Items from a data source =
►

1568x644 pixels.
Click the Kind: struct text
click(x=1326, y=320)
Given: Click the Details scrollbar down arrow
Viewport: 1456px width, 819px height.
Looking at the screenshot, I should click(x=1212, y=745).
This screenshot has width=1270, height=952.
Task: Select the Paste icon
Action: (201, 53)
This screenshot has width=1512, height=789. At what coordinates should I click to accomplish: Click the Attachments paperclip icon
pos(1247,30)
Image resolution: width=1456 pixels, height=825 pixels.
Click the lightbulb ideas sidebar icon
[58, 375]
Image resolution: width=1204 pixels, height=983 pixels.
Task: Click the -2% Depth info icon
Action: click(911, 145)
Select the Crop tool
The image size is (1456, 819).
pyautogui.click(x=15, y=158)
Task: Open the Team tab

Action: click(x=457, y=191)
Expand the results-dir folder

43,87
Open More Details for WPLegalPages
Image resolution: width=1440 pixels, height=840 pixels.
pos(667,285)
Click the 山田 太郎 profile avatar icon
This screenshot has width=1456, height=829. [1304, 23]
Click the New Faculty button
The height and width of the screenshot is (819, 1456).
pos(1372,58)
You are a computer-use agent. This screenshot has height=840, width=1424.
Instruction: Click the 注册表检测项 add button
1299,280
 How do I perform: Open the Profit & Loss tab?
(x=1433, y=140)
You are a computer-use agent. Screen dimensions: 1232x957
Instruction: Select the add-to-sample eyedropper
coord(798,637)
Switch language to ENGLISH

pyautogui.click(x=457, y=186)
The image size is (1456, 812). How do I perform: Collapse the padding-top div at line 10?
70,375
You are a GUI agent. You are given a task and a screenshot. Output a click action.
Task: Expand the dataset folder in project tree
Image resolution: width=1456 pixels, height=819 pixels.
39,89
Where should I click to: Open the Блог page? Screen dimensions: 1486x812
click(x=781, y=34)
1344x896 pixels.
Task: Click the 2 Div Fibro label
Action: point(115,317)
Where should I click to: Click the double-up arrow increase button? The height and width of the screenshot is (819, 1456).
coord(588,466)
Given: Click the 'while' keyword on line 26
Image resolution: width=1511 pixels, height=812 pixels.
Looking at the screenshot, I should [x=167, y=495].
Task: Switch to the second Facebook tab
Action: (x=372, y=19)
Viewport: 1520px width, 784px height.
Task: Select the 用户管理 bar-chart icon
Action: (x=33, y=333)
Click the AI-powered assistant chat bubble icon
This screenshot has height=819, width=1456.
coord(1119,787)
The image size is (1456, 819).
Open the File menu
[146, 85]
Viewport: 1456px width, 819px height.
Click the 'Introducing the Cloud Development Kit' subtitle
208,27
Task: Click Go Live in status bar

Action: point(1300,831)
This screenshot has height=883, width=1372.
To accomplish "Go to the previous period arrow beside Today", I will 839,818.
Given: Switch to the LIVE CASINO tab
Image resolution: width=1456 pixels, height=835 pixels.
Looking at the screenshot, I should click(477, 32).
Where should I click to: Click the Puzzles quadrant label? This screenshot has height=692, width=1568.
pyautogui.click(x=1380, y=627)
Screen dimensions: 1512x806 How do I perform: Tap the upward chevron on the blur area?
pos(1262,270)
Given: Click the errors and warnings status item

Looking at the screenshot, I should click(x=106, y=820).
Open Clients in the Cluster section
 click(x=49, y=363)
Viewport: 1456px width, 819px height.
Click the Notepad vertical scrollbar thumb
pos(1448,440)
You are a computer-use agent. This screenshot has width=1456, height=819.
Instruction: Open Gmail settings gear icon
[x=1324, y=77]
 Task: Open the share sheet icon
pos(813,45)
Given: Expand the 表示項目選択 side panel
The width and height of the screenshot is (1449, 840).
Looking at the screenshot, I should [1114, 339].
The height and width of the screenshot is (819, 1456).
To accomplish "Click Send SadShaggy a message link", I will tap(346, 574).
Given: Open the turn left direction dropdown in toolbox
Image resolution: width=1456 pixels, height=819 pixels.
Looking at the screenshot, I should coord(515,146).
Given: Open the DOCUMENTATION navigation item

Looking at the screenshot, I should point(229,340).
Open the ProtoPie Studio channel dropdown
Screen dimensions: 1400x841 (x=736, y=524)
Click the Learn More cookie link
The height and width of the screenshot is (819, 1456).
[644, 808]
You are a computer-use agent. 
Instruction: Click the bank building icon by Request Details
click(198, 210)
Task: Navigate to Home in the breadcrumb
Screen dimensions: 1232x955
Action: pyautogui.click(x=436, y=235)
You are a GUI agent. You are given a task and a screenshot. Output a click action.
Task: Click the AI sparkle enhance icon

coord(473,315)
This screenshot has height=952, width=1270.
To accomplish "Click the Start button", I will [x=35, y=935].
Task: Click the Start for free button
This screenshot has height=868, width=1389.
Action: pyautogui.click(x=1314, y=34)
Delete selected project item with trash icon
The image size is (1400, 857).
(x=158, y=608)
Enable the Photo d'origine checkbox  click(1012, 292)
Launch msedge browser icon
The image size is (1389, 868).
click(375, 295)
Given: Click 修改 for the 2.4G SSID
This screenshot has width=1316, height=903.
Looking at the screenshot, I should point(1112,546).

◄

Problem statement = What is needed is each line of the entries that contains the word "computer".

Response below =
You are a computer-use agent. This screenshot has height=840, width=1424.
You are a computer-use agent. Screen dimensions: 1232x957
You are a computer-use agent. This screenshot has width=1456, height=819.
You are a computer-use agent. 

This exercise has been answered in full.